*** MATERIAL PROVIDED ***

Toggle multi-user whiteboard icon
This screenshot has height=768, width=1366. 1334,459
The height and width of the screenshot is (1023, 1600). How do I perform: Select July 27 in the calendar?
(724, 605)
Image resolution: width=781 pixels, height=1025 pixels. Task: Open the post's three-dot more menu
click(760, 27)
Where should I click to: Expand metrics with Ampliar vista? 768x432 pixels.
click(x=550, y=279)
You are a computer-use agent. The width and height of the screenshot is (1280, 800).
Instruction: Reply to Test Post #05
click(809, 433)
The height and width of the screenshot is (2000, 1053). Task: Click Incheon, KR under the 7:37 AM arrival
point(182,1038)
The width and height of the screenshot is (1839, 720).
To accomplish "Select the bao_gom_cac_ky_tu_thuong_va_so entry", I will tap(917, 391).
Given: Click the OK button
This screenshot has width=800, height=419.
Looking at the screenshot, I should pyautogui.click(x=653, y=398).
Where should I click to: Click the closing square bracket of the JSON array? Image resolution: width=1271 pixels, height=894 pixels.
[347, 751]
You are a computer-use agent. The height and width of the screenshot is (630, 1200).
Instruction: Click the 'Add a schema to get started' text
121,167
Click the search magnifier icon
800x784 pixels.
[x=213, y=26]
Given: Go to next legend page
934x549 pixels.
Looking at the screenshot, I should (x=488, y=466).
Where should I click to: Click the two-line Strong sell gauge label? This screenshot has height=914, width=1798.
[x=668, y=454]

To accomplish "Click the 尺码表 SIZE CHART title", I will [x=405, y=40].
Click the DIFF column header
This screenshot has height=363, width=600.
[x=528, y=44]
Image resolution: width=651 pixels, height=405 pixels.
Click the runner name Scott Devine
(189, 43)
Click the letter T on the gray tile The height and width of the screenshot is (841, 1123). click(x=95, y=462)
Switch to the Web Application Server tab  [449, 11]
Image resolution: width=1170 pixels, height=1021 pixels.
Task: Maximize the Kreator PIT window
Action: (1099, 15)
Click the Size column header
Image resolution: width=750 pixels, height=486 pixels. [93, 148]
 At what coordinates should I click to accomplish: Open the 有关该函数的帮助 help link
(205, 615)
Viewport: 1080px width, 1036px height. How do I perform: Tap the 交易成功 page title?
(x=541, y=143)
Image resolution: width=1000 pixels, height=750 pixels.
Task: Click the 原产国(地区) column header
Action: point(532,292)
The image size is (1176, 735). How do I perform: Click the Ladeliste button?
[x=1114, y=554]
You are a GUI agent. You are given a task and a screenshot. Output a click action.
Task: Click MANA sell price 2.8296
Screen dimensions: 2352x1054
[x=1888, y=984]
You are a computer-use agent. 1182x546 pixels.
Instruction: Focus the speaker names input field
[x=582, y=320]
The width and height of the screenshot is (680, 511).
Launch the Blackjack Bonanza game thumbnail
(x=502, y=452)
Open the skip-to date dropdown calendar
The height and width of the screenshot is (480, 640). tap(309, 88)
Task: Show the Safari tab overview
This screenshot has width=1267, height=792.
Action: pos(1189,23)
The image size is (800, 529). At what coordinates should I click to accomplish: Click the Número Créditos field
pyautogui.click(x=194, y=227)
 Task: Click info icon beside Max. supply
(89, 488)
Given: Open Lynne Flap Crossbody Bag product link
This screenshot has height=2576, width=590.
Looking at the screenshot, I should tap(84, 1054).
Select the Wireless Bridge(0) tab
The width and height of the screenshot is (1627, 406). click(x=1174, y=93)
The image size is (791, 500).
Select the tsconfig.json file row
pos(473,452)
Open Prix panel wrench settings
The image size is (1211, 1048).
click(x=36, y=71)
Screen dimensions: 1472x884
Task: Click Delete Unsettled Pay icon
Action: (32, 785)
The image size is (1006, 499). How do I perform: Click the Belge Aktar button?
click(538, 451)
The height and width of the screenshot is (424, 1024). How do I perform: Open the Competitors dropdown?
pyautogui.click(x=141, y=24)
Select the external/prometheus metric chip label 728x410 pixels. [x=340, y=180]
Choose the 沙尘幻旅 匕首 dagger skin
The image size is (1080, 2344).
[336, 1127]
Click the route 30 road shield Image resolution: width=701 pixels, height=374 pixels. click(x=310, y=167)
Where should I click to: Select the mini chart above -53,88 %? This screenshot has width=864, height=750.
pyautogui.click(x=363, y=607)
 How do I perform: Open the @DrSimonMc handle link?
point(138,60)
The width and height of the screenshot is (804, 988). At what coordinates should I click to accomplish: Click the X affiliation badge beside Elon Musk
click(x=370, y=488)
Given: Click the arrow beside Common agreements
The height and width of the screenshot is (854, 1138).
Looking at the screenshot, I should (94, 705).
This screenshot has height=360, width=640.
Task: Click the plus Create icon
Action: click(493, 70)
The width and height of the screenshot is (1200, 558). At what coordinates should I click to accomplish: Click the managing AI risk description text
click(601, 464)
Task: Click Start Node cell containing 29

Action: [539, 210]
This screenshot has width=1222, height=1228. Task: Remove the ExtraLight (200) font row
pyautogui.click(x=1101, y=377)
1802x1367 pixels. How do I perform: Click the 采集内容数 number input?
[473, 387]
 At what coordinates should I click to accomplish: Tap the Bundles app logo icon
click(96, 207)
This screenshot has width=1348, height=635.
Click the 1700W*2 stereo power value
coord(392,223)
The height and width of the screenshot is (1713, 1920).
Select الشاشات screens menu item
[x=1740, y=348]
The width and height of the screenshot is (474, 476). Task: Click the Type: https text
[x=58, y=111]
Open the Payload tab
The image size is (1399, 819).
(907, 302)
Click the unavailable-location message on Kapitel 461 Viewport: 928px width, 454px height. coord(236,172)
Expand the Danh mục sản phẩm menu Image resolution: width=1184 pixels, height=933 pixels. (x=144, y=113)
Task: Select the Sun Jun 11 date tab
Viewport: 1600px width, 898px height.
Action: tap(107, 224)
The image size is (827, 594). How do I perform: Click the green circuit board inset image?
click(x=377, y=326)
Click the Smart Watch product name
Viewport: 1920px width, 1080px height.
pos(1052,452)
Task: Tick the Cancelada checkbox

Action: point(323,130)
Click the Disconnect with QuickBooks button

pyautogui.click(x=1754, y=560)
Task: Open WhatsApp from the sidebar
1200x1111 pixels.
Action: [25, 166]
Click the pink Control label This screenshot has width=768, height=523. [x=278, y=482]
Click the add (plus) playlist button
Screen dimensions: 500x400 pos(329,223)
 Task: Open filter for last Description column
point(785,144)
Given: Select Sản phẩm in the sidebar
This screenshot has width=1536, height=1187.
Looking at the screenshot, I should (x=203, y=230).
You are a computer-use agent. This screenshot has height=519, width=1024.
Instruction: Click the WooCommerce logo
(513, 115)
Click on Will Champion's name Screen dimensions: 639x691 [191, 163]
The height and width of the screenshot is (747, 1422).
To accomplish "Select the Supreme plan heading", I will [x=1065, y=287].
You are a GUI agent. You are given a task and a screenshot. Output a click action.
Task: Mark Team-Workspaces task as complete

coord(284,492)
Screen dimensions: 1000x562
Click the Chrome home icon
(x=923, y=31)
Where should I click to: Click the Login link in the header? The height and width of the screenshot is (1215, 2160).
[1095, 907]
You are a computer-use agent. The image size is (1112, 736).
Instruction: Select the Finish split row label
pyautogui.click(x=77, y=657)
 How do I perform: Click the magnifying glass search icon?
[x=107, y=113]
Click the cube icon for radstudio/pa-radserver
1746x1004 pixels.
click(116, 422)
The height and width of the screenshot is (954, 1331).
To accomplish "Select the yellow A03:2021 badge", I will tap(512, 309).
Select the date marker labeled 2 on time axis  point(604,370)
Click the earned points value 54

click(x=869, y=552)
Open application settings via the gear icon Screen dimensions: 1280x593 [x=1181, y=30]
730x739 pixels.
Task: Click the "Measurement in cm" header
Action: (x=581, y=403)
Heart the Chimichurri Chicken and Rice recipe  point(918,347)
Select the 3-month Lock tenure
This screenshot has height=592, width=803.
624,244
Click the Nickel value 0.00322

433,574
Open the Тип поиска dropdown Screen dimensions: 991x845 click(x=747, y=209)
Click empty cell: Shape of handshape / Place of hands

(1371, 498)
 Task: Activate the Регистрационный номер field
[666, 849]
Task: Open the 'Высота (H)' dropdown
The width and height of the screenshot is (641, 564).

*** End of MATERIAL PROVIDED ***

[TASK ITEM]
In the listing above, find the line with "Where should I click to: Expand" and the line with "You are a computer-use agent. The height"; set down exactly those two lines and every line between them, nothing more.

[REPLY TO THE TASK]
Where should I click to: Expand metrics with Ampliar vista? 768x432 pixels.
click(x=550, y=279)
You are a computer-use agent. The width and height of the screenshot is (1280, 800).
Instruction: Reply to Test Post #05
click(809, 433)
The height and width of the screenshot is (2000, 1053). Task: Click Incheon, KR under the 7:37 AM arrival
point(182,1038)
The width and height of the screenshot is (1839, 720).
To accomplish "Select the bao_gom_cac_ky_tu_thuong_va_so entry", I will tap(917, 391).
Given: Click the OK button
This screenshot has width=800, height=419.
Looking at the screenshot, I should pyautogui.click(x=653, y=398).
Where should I click to: Click the closing square bracket of the JSON array? Image resolution: width=1271 pixels, height=894 pixels.
[347, 751]
You are a computer-use agent. The height and width of the screenshot is (630, 1200).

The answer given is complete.